Ottawa, Ontario, ce 19ième jour de décembre 2001

EN PRESENCE DE M. LE JUGE BLANCHARD

ENTRE :

                                                                 ADRIEN OUELLET

                                                                                                                                                     demandeur

                                                                              - et -

                                              PROCUREUR GÉNÉRAL DU CANADA

                                                                                                                                                      défendeur

                                  MOTIFS DE L'ORDONNANCE ET ORDONNANCE

[1]                 La présente est une demande de contrôle judiciaire déposée à l'encontre d'une décision rendue le 30 juillet 2001 par la Section d'appel de la Commission nationale des libérations conditionnelles ( « CNLC » ) confirmant la décision rendue le 24 mai 2001 par la CNLC qui refusait au demandeur la semi-liberté ainsi que la libération conditionnelle totale.

  

Exposé des faits

[2]                 Le 30 novembre 2000, le demandeur a commencé à purger une sentence de deux ans pour des délits liés à la conduite avec facultés affaiblies et ce, alors qu'il était déjà sous l'interdiction de conduire un véhicule. De plus, une ordonnance interdisant au demandeur de conduire pendant trois ans avait également été émise par la Cour lors du prononcé de la sentence.

[3]                 Suite à une audition tenue le 24 mai 2001, la CNLC, dans le cadre de la procédure d'examen expéditive prévue aux articles 125 et 126 de la Loi sur le système correctionnel et la mise en liberté sous condition (la « Loi » ), a rendu une décision par laquelle elle a refusé au demandeur la semi-liberté ainsi que la libération conditionnelle totale.

[4]                 La CNLC, après avoir étudié le dossier et après avoir rencontré le demandeur, a procédé à l'évaluation du risque que ce dernier représentait et a conclu qu'il existait des motifs raisonnables de croire que si le demandeur était libéré, il commettrait, avant l'échéance de sa peine, une infraction marquée d'actes violents, tel que stipulé aux articles 125 et 126 de la Loi.

[5]                 Le demandeur a porté cette décision en appel devant la Section d'appel de la CNLC.


[6]                 Le 30 juillet 2001, la Section d'appel de la CNLC, après avoir procédé à l'étude du dossier du demandeur et avoir considéré ses prétentions (lettre du 18 juin 2001) ainsi que les soumissions écrites de son procureur, et après avoir écouté l'enregistrement de l'audience du 24 mai 2001, a confirmé la décision de la CNLC.

Les points en litige

[7]                 Est-ce que la Section d'appel de la CNLC a commis une erreur de droit ou de faits en confirmant la décision de la CNLC de ne pas octroyer au demandeur la libération conditionnelle totale et la semi-liberté?
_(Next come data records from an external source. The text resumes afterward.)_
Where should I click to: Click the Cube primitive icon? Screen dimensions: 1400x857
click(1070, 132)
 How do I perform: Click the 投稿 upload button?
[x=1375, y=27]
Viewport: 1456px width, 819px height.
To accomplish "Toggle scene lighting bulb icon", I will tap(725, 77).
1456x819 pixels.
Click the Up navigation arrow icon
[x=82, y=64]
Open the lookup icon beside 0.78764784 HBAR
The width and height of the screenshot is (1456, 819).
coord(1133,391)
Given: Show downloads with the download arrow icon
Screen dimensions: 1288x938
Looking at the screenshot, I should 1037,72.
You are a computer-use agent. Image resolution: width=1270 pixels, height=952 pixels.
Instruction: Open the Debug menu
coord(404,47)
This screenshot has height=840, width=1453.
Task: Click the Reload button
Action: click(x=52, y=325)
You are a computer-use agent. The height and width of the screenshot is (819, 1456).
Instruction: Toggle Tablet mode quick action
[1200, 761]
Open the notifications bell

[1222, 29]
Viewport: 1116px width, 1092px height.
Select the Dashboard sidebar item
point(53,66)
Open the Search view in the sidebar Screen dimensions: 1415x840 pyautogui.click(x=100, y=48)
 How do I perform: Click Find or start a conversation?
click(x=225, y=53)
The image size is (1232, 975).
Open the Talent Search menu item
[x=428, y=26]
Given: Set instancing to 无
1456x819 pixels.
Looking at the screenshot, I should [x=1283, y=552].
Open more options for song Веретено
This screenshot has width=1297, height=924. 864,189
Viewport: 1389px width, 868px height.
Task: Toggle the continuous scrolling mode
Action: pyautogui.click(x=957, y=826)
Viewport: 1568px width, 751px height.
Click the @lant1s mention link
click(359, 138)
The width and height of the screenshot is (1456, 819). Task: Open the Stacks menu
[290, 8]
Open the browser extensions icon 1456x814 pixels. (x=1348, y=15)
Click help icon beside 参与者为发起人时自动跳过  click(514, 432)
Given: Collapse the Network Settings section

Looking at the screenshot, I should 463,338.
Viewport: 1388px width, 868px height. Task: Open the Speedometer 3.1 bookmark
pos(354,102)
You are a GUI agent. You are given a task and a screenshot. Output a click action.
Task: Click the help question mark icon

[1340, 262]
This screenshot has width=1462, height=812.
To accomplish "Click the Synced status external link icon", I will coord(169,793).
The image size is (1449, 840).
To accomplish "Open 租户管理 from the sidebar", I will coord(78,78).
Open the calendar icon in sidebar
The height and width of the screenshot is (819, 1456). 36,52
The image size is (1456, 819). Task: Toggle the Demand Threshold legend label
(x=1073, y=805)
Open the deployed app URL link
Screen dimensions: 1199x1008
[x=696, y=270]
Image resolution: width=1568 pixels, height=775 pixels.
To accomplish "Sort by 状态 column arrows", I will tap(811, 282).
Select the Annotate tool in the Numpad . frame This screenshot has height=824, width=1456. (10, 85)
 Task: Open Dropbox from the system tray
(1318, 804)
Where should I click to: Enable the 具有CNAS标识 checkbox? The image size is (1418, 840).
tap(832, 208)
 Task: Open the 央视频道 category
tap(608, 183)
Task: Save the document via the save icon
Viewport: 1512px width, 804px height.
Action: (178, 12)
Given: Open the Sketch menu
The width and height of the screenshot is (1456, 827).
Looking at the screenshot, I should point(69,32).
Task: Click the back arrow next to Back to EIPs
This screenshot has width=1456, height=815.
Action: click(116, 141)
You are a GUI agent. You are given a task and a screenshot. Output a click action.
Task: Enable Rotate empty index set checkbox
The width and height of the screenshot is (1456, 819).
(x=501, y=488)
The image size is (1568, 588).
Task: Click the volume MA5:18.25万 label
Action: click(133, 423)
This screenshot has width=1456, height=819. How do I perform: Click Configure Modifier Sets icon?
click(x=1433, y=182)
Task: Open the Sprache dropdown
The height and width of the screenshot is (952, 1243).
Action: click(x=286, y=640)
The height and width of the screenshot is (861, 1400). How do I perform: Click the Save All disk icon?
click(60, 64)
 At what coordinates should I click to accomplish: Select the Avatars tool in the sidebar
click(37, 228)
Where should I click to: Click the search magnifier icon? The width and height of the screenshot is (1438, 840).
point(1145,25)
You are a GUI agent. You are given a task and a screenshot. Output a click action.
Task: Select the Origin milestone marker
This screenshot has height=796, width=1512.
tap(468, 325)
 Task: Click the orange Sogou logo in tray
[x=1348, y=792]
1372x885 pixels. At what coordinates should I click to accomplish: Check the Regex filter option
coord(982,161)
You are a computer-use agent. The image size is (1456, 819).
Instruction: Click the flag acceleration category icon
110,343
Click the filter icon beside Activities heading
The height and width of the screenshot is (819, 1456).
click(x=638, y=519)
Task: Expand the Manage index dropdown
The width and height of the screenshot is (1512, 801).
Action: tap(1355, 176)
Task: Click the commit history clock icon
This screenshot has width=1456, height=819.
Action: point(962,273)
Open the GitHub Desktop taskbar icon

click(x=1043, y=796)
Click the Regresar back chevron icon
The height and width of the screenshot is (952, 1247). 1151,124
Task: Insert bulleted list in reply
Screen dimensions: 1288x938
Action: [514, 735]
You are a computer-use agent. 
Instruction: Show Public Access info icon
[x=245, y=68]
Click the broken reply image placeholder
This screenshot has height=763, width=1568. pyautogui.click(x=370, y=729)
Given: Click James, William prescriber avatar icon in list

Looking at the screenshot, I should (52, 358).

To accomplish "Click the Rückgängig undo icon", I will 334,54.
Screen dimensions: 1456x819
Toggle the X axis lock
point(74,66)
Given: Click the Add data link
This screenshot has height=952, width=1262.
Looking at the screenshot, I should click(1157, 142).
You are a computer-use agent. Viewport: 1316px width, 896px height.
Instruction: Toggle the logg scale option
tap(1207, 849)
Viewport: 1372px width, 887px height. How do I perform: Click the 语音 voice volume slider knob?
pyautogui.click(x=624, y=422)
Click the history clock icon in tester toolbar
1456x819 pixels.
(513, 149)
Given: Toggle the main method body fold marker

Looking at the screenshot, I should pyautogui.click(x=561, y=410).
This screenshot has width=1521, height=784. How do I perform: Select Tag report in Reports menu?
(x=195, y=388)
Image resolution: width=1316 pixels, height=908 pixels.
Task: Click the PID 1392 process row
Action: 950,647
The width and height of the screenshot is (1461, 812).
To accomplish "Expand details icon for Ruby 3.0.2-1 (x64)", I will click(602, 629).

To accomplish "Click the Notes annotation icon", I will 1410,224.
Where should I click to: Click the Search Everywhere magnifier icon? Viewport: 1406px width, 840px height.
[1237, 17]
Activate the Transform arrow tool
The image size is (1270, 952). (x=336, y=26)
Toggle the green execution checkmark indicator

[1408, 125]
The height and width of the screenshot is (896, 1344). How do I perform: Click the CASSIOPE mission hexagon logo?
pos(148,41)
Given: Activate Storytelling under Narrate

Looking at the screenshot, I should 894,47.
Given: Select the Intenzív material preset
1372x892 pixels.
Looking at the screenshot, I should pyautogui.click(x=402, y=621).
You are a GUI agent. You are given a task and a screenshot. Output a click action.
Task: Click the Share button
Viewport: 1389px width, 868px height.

Plus particulièrement,

a)         Est-ce que la CNLC pouvait conclure qu'il existait des motifs raisonnables de croire que le demandeur commettrait une infraction marquée d'actes violents et ce, malgré le fait que les infractions pour lesquelles il a été condamné ne font pas partie de l'annexe 1?;

b)         Est-ce que les faits au dossier permettaient à la CNLC de conclure qu'il existait des motifs raisonnables de croire que le demandeur commettrait, s'il était libéré, une infraction accompagnée de violence?

Norme de contrôle

[8]                 La jurisprudence de cette Cour a maintes fois déterminé que la norme de contrôle de décisions de la Section d'appel est celle de la décision manifestement déraisonnable. (Voir Costiuc v. Canada (Attorney General), [1999] F.C.J. No.241, para. 6)


Analyse

[9]                 Puisque le demandeur purgeait une première sentence au sein d'un pénitencier fédéral pour un délit ne comportant pas de violence physique, son dossier a été analysé par la CNLC dans le cadre de la procédure d'examen expéditive prévue aux articles 125 et 126 de la Loi.

[10]            Les paragraphes 2, 6 et 7 de l'article 126 de la Loi sont pertinents à cette analyse.


126(2) Libération conditionnelle totale

(2) Par dérogation à l'article 102, quand elle est convaincue qu'il n'existe aucun motif raisonnable de croire que le délinquant commettra une infraction accompagnée de violence s'il est remis en liberté avant l'expiration légale de sa peine, la Commission ordonne sa libération conditionnelle totale.

126(6) Refus

(6) Dans le cas contraire, la libération conditionnelle totale est refusée, le délinquant continuant toutefois d'avoir droit au réexamen de son dossier selon les modalités prévues au paragraphe 123(5).

126(7) Infractions accompagnées de violence

(7) Pour l'application du présent article, une infraction accompagnée de violence s'entend du meurtre ou de toute infraction mentionnée à l'annexe I; toutefois, il n'est pas nécessaire, en déterminant s'il existe des motifs raisonnables de croire que le délinquant en commettra une, de préciser laquelle.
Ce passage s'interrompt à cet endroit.